List of tasks >>
1. Answer these questions using the thread below about pageblock size and transparent huge pages.
(a) What limits CMA_MIN_ALIGNMENT_BYTES, according to the thread?
(b) What is the pageblock size on arm64 with 64k pages?
(c) Which migrate types can be merged?
2. Copy the passage of the thread below that begins at "Currently, THP might" and ends at "Juan's use case.".

Page >>
---

On 20.01.25 16:29, Zi Yan wrote:
On Mon Jan 20, 2025 at 3:14 AM EST, David Hildenbrand wrote:
On 20.01.25 01:39, Zi Yan wrote:
On Sun Jan 19, 2025 at 6:55 PM EST, Barry Song wrote:
<snip>
However, with this workaround, we can't use transparent huge pages.
Is the CMA_MIN_ALIGNMENT_BYTES requirement alignment only to support huge pages?
No. CMA_MIN_ALIGNMENT_BYTES is limited by CMA_MIN_ALIGNMENT_PAGES, which
is equal to pageblock size. Enabling THP just bumps the pageblock size.
Currently, THP might be mTHP, which can have a significantly smaller
size than 32MB. For
example, on arm64 systems with a 16KiB page size, a 2MB CONT-PTE mTHP
is possible.
Additionally, mTHP relies on the CONFIG_TRANSPARENT_HUGEPAGE configuration.
I wonder if it's possible to enable CONFIG_TRANSPARENT_HUGEPAGE
without necessarily
using 32MiB THP. If we use other sizes, such as 64KiB, perhaps a large
pageblock size wouldn't
be necessary?
I think this should work by reducing MAX_PAGE_ORDER like Juan did for
the experiment. But MAX_PAGE_ORDER is a macro right now, Kconfig needs
to be changed and kernel needs to be recompiled. Not sure if it is OK
for Juan's use case.
IIRC, we set pageblock size == THP size because this is the granularity
we want to optimize defragmentation for. ("try keep pageblock
granularity of the same memory type: movable vs. unmovable")
Right. In past, it is optimized for PMD THP. Now we have mTHP. If user
does not care about PMD THP (32MB in ARM64 16KB base page case) and mTHP
(2MB mTHP here) is good enough, reducing pageblock size works.
However, the buddy already supports having different pagetypes for large
allocations.
Right. To be clear, only MIGRATE_UNMOVABLE, MIGRATE_RECLAIMABLE, and
MIGRATE_MOVABLE can be merged.
Yes! An a THP cannot span partial MIGRATE_CMA, which would be fine.
So we could leave MAX_ORDER alone and try adjusting the pageblock size
in these setups. pageblock size is already variable on some
architectures IIRC.
Making pageblock size a boot time variable? We might want to warn
sysadmin/user that >pageblock_order THP/mTHP creation will suffer.
Yes, some way to configure it.
We'd only have to check if all of the THP logic can deal with pageblock
size < THP size.
Probably yes, pageblock should be independent of THP logic, although
compaction (used to create THPs) logic is based on pageblock.
Right. As raised in the past, we need a higher level mechanism that
tries to group pageblocks together during comapction/conversion to limit
fragmentation on a higher level.
I assume that many use cases would be fine with not using 32MB/512MB
THPs at all for now -- and instead using 2 MB ones. Of course, for very
large installations it might be different.
This issue is even more severe on arm64 with 64k (pageblock = 512MiB).
This is also good for virtio-mem, since the offline memory block size
can also be reduced. I remember you complained about it before.
Yes, yes, yes! :)
--
Cheers,
David / dhildenb

---

Listed entries >>

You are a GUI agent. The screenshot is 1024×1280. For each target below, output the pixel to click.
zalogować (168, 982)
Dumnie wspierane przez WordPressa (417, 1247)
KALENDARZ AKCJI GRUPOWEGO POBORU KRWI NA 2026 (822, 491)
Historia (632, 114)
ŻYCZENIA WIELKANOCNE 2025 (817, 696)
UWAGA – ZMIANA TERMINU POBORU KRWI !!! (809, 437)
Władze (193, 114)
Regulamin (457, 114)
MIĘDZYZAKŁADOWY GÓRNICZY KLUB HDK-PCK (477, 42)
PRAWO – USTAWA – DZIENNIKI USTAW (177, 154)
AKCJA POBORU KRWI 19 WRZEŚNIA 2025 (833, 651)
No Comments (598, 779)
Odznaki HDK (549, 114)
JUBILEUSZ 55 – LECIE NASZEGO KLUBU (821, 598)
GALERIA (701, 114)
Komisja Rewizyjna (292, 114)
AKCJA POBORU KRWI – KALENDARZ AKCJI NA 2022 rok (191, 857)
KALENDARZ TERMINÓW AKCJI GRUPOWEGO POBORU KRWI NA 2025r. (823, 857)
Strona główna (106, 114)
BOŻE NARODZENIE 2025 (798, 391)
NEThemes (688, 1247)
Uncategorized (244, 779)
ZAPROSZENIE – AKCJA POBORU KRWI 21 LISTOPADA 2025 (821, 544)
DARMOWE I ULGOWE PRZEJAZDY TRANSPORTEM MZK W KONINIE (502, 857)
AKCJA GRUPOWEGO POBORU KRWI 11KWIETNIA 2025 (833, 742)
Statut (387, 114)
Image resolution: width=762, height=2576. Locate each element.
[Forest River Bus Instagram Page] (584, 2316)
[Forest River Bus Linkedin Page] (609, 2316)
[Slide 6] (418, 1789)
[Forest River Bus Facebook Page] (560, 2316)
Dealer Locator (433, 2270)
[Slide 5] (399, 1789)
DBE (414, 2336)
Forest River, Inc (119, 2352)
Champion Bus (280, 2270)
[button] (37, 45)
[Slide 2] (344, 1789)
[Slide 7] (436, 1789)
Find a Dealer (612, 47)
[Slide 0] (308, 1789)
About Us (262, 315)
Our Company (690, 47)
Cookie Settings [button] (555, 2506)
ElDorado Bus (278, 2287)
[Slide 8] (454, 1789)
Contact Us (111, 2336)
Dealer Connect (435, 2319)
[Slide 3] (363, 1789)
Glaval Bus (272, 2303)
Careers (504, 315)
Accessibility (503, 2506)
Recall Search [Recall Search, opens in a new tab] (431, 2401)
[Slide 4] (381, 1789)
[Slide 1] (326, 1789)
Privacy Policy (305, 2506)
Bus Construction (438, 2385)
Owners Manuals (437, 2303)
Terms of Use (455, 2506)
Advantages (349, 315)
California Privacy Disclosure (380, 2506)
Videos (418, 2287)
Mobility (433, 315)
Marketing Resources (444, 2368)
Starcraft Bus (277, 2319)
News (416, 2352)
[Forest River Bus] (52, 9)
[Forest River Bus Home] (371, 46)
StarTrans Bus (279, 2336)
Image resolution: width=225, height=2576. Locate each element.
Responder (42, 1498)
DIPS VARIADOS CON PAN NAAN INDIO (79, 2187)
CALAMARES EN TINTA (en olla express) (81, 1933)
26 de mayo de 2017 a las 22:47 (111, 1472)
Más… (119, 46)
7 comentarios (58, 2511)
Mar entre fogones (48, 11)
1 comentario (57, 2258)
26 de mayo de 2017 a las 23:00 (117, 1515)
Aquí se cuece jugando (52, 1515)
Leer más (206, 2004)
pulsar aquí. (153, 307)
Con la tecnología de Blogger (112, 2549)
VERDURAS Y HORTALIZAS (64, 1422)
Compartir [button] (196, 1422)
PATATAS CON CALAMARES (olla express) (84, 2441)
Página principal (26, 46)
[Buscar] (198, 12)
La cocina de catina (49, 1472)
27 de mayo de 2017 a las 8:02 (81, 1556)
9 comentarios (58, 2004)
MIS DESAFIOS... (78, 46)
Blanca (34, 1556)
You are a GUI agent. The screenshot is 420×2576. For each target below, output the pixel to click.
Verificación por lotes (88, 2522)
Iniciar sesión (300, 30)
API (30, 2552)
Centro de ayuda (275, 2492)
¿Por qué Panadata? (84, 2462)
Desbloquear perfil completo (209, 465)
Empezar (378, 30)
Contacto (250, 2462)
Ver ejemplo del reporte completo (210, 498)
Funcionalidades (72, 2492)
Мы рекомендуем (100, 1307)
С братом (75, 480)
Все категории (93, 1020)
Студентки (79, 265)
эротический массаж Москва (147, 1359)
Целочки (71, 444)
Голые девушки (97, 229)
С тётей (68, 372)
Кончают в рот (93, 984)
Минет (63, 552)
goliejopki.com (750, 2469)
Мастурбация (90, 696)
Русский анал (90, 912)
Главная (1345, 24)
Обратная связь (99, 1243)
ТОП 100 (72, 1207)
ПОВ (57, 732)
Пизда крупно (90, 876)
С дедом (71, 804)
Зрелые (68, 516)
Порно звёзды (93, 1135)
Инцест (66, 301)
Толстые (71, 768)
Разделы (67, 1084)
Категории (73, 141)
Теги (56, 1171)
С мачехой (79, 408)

---

Results by task >>
1.
(a) CMA_MIN_ALIGNMENT_PAGES, which is equal to the pageblock size.
(b) 512MiB.
(c) MIGRATE_UNMOVABLE, MIGRATE_RECLAIMABLE, and MIGRATE_MOVABLE.

2.
Currently, THP might be mTHP, which can have a significantly smaller
size than 32MB. For
example, on arm64 systems with a 16KiB page size, a 2MB CONT-PTE mTHP
is possible.
Additionally, mTHP relies on the CONFIG_TRANSPARENT_HUGEPAGE configuration.
I wonder if it's possible to enable CONFIG_TRANSPARENT_HUGEPAGE
without necessarily
using 32MiB THP. If we use other sizes, such as 64KiB, perhaps a large
pageblock size wouldn't
be necessary?
I think this should work by reducing MAX_PAGE_ORDER like Juan did for
the experiment. But MAX_PAGE_ORDER is a macro right now, Kconfig needs
to be changed and kernel needs to be recompiled. Not sure if it is OK
for Juan's use case.